* **Texto de estudo**:
>>>
ESTATUTO DO IDOSO - Em 1986 sofri um acidente de automóvel e a recuperação foi muito demorada, agravada ainda pela impossibilidade de fazer hidroterapia, impedido que fui pelo médico-chefe do DEASP do Banco do Brasil, que, apesar da advertência do médico que me tratava, suspendeu minha licença para tratamento de saúde, obrigando-me a voltar ao trabalho no Banco, mesmo sem estar curado.
Aposentei-me em 1990, por tempo de serviço e desde então minha locomoção ficou cada vez mais difícil. Hoje estou com duas muletas e uma cadeira de rodas e 61 anos de idade.
Fiquei muito feliz com o Estatuto do Idoso.
Pensei:
"Agora as coisas vão ficar mais fáceis"
Puro engano!
Como, além de produzir minhas obras de arte, gosto muito de ler, em fevereiro, fui ao único lugar mais acessível a um deficiente físico para adquirir livros, um sebo, em São José, na Grande Florianópolis.
Fui até lá depois das 18 horas para não atrapalhar o trânsito, já que teria que estacionar em local proibido para poder falar com o dono da loja de dentro do carro e ele trazer os livros para eu verificar e escolher.
Assim que estacionei, ainda dentro do carro e sem ter podido sequer ver um livro, um policial já chegou:
- O senhor não está vendo o sinal? - gritou.
- Estou sim, mas eu não posso andar (mostrei-lhe um par de muletas no banco de trás) e quero comprar uns livros...
- É, mas aquj não pode estacionar! O senhor vai ter que sair, ou vou autua-lo.
- E como é que eu vou comprar um livro?
- Mande outra pessoa comprar para o senhor. Aqui não pode estacionar. Além do mais, o senhor está atrapalhando a passagem dos pedestres.
- E os meus direitos como deficiente e idoso? Por que não há estacionamento para nenhum dos dois aqui?
- Isso não é comigo. O senhor tem que sair daqui.
Saí
Sem comprar livro algum. Até chorei, de vergonha e raiva.
Um policial, provavelmente analfabeto (deve ter o segundo grau oficial), decide que eu tenho que mandar outra pessoa comprar um livro. Para ele, um livro é como um quilo de feijão: qualquer um pode comprar, cozinhar e você come
Tenho observado algumas coisas interessantes no cuidado que as autoridades têm com os deficientes e idosos:
Em Florianópolis, por exemplo, há duas vagas para deficientes físicos, do outro lado de uma rua de intenso movimento. O deficiente que se vire para atravessar a rua e chegar até onde estão estacionados carros de pessoas sãs.
Em Biguaçu, o estacionamento exclusivo do INSS para deficientes, fica do outro lado de uma rua de mão dupla; na frente do prédio, o estacionamento é para a administração do INSS.
Por que acontece isto?
Porque os encarregados da disposição dos estacionamentos, só pensam nos próprios interesses e sequer sabem o que é um deficiente físico.
As rampas, então, são um verdadeiro descalabro.
Por que o idiota que as manda fazer não experimenta sentar numa cadeira de rodas e subir por uma dessas rampas?
E os consultórios médicos? Algum deficiente pode adentrá-los? Na maioria, não.
Com o Estatuto do Idoso, isto vai mudar?
Não vai, porque as pessoas não mudaram e você, deficiente ou velho como eu, vai continuar a ser desrespeitado.
<<<
(Entradas do conjunto de dados)
>>>
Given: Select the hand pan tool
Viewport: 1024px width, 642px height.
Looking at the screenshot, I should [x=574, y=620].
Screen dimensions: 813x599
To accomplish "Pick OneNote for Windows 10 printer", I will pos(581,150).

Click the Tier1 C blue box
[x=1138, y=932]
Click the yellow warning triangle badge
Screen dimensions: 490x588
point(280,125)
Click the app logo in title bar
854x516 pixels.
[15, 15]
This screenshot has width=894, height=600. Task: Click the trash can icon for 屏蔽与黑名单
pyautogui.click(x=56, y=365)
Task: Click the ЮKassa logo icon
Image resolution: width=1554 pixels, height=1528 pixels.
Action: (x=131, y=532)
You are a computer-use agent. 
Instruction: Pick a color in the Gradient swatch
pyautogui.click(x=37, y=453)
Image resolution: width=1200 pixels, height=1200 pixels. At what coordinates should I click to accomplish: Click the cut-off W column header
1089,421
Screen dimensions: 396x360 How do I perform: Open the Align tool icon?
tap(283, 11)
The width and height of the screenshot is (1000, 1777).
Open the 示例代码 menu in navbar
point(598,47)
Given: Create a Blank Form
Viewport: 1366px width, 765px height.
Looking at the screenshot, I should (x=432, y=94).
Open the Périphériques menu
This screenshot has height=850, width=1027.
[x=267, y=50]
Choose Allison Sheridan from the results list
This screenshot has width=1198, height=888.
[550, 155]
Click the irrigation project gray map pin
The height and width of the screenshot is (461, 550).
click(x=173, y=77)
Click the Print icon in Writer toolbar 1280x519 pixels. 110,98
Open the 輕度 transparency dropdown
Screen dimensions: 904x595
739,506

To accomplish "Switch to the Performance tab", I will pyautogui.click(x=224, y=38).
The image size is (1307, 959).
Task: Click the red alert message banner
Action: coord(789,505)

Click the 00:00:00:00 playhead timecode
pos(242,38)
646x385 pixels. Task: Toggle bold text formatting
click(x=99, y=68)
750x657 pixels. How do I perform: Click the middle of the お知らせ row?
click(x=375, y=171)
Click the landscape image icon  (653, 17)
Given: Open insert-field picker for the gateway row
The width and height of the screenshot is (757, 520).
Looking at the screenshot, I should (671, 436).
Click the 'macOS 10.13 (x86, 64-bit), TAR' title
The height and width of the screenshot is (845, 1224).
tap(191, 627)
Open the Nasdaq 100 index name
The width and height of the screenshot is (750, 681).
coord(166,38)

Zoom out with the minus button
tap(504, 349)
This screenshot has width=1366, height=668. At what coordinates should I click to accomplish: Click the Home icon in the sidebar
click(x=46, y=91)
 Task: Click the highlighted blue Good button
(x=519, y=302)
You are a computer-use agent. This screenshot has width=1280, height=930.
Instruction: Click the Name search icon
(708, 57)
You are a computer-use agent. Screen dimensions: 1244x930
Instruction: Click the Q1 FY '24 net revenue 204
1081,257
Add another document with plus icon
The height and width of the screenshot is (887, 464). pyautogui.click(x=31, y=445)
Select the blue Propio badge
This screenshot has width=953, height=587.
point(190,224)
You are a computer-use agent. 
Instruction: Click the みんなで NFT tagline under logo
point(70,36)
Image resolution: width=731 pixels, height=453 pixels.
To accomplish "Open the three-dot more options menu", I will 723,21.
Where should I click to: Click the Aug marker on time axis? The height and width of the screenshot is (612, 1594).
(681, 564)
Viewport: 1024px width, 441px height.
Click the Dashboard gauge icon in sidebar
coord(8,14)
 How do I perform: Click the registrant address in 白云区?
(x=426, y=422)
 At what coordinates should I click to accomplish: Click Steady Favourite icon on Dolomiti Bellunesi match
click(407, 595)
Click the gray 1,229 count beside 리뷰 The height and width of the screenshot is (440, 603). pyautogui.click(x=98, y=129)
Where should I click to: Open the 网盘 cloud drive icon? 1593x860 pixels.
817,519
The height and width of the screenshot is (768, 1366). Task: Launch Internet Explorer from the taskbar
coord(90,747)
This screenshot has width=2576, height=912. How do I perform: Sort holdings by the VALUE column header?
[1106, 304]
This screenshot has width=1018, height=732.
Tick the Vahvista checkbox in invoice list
<<<
* **Suas tarefas**:
1: Diga se cada afirmação concorda com o relato. Responda sim ou não e cite literalmente as palavras do relato que decidem a questão: (a) A aposentadoria ocorreu em 1990, por tempo de serviço. (b) O policial permitiu que o carro continuasse estacionado enquanto os livros eram escolhidos. (c) Em Biguaçu, o estacionamento exclusivo do INSS para deficientes fica na frente do prédio.
2: Segundo o relato, em que cidade ficava o sebo onde se tentou comprar livros?
3: Reproduza sem alterações o trecho do relato que vai de "Fui até lá depois" até "passagem dos pedestres.".
Use somente o relato para responder.

* **Respostas do exercício**:
1:
(a) Sim: "Aposentei-me em 1990, por tempo de serviço".
(b) Não: "O senhor tem que sair daqui."
(c) Não: "o estacionamento exclusivo do INSS para deficientes, fica do outro lado de uma rua de mão dupla".

2: Em São José, na Grande Florianópolis.

3:
Fui até lá depois das 18 horas para não atrapalhar o trânsito, já que teria que estacionar em local proibido para poder falar com o dono da loja de dentro do carro e ele trazer os livros para eu verificar e escolher.
Assim que estacionei, ainda dentro do carro e sem ter podido sequer ver um livro, um policial já chegou:
- O senhor não está vendo o sinal? - gritou.
- Estou sim, mas eu não posso andar (mostrei-lhe um par de muletas no banco de trás) e quero comprar uns livros...
- É, mas aquj não pode estacionar! O senhor vai ter que sair, ou vou autua-lo.
- E como é que eu vou comprar um livro?
- Mande outra pessoa comprar para o senhor. Aqui não pode estacionar. Além do mais, o senhor está atrapalhando a passagem dos pedestres.